Hervido



 

    Lleno media olla con agua y tiro unos pedazos de pollo a hervir. Me quedo mirando las presas flotando en el agua grasienta, mientras me armo un cigarro. Fumo. El vapor va tomando el ambiente. Siento el olor de la carne en las manos. Con el cigarro me quita el apetito. Apago el fuego y dejo la comida a medio hacer. Me acuesto.

    Despierto a mitad de la tarde. Me armo un mate. Me siento en la silla enfrente del escritorio. Miro por la ventana el patio alejado. El domingo se consume sin otro propósito que dejar pasar el tiempo. Estoy parado escupiendo pensamientos por el marco frío, anidando una masa gris de llovizna. ¿Cuándo saldré de aquí? ¿Cuándo podré escaparme de mí para encontrar lo que no estoy buscando? Ahora sigo, en un encierro premeditado, sin necesidad de salir al exterior, mirando por la ventana que me tienta a saltar, pero afuera está la altura. Me asomo. Fumo y me leo en un cuaderno. Leo los viajes que aún estoy transitando. Quizás vaya comprendiendo, sin saber cabalmente cuando encuentro una verdad, cuando me reconozco en el gran cine que tengo entre los ojos mostrándome cómo fui, cómo podría ser, cómo me imagino en este mundo blanco-gris. Porque a pesar de todo, me sigo sintiendo un extraño desde siempre. Dejo el cuaderno y me pongo a leer algo de Roberto Arlt. Intento concentrarme en la lectura, pero me pierdo.

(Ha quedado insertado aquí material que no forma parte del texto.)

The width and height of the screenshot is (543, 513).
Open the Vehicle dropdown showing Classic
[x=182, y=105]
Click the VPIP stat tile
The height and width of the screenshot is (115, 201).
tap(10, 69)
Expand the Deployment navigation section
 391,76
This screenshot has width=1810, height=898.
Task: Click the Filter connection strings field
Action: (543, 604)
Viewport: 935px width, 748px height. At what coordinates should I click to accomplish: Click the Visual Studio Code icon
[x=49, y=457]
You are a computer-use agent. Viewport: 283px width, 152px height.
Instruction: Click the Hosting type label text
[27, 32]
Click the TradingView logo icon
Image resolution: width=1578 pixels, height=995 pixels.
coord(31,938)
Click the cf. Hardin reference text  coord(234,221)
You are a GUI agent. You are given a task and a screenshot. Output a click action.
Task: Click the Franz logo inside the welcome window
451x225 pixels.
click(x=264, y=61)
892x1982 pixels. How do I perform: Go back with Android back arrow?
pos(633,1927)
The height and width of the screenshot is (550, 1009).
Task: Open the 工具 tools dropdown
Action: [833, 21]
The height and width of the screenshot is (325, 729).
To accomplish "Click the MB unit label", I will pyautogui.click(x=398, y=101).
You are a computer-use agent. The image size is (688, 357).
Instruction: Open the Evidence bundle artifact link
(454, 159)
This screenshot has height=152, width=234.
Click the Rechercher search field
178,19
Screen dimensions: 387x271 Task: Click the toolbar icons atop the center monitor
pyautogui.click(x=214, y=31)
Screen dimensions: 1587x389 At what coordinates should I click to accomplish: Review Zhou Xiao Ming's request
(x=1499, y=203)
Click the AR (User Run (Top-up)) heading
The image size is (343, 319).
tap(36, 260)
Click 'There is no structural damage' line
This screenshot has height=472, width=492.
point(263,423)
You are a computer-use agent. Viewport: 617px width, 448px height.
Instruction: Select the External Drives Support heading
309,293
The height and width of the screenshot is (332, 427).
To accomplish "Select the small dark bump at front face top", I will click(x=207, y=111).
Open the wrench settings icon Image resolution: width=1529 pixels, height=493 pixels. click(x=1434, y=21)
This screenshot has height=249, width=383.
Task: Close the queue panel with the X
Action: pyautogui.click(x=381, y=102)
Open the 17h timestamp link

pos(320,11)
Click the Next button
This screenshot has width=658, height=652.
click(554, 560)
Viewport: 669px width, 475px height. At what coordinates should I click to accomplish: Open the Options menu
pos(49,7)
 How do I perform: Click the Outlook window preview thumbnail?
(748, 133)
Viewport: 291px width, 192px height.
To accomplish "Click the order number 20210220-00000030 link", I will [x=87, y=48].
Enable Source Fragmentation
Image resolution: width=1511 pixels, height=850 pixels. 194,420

    Me pongo una campera y salgo a la calle a buscar cigarros y pan. Bajo en dirección a la rambla, hago dos cuadras hasta que observo la estatua sucia y deteriorada. Avanzo sin mirar atrás, sin comprender la fonética de las palabras. Me apuro, me apremia el tiempo muerto. Tengo las manos agrietadas, las tardes tontas y un pasillo lleno de humedad. Pienso que tengo el misterio en mis dedos, la síntesis en mis uñas con tierra y una infinita sabiduría errónea de ser muchos sin ser ninguno: la verdadera mentira de ver el día con ojos de noche.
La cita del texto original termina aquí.